On April 6 of the same year, the Instituto Nacional Electoral (INE) began organizing the referendum and, after being denied budget increases, estimated a cost of 522 to 528 million pesos, a third of the initial budget, with 57,000 polling stations to be installed, compared to the 104,667 originally planned. This was the first official popular consultation held throughout the country, although during the government transition period, the then president-elect, Andrés Manuel López Obrador, called public consultations to decide on issues such as the cancellation of the New Mexico City Airport and the new government's priority programs, not organized by the INE and with minimal participation.

Although there were citizen efforts in search of the plebiscite, this was the result of the petition made by López Obrador in September 2020, approved by the Congress of the Union and whose subject matter was declared constitutional by the Supreme Court of Justice of the Nation (SCJN), which, however, modified the original question. Erroneously promoted or criticized as a consultation to "prosecute former presidents", it did not involve the Attorney General's Office (FGR), the judiciary, or specific cases, nor did it point out particular individuals. However, during its organization, it was suggested that it could lead to mechanisms such as truth commissions and, eventually, investigations.

On the same night of the referendum, a quick count was released, which reported a participation interval of between 7.07% and 7.74%, meaning that the results of the exercise, with a large majority in favor of the "Yes" vote, would not be binding since they did not reach the 40% required by law. A day later, the INE reported the final results after the counts, which confirmed a turnout of 7.11% (6.6 million) and 97.72% support for the "Yes" vote (6.5 million).

==Background==
Before the referendum, Luis Echeverría, who served as president from 1970 to 1976, was the only former officeholder to be judged, being charged with genocide. In 2006, he pleaded guilty to his involvement in the 1968 Tlatelolco massacre and the 1971 Corpus Christi massacre. By 2009, he was exonerated from the accusations.

==Reactions==

=== Criticism ===
An estimated cost of approximately 79.30 pesos per vote was calculated for the exercise. This was the first official popular consultation in the country, regulated by the Constitution, and had the highest voter turnout. Transitional Justice in Mexico noted that "many people did not participate as a protest because they considered it an exercise and whim of the president, and that it only aimed to use it politically, without containing concrete proposals." The organization argued that the referendum failed because it lacked "real commitment from the executive," evidenced by its failure to propose actions that would "guarantee the rights to truth and justice for the thousands of victims."

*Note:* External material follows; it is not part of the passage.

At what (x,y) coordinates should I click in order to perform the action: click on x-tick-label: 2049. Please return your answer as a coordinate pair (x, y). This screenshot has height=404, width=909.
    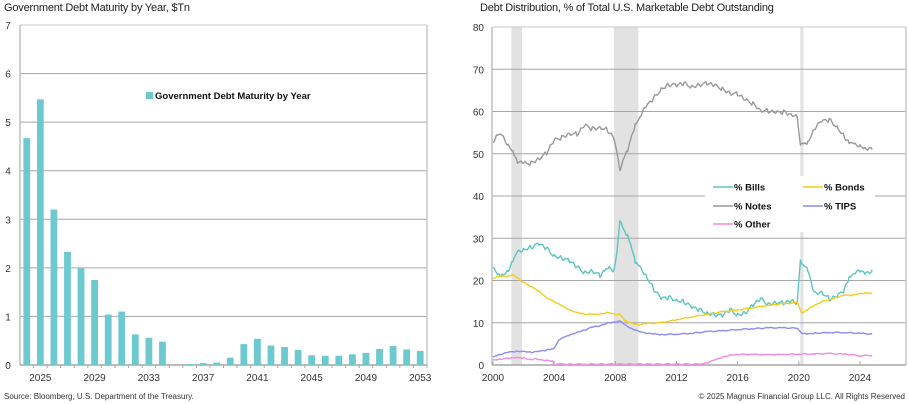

No concrete actions were taken as a result of the consultation.

=== Support ===
In his third government report, one month after the exercise, López Obrador only considered the consultation and the actions taken for its realization as a "historic milestone in the democratic consolidation of our country." In this regard, Cruz Parcero (2021) viewed it positively that the "scope and limitations of this type of exercise" were brought to the forefront of public and political discussion.

=== Public reaction ===
According to a survey conducted by El Financiero and published a few days after the referendum, 67% of the four hundred respondents considered the consultation a "failure." In their opinion, this was due to inadequate promotion (38%), lack of interest (20%), and the presence of "other more important issues to consult the public on" (16%), among other reasons. Additionally, 53% leaned towards believing that there would be no "concrete actions" following the exercise, and the low percentage of participation led 59% to deem the results invalid. In contrast, 63% of the participants agreed with establishing a truth commission.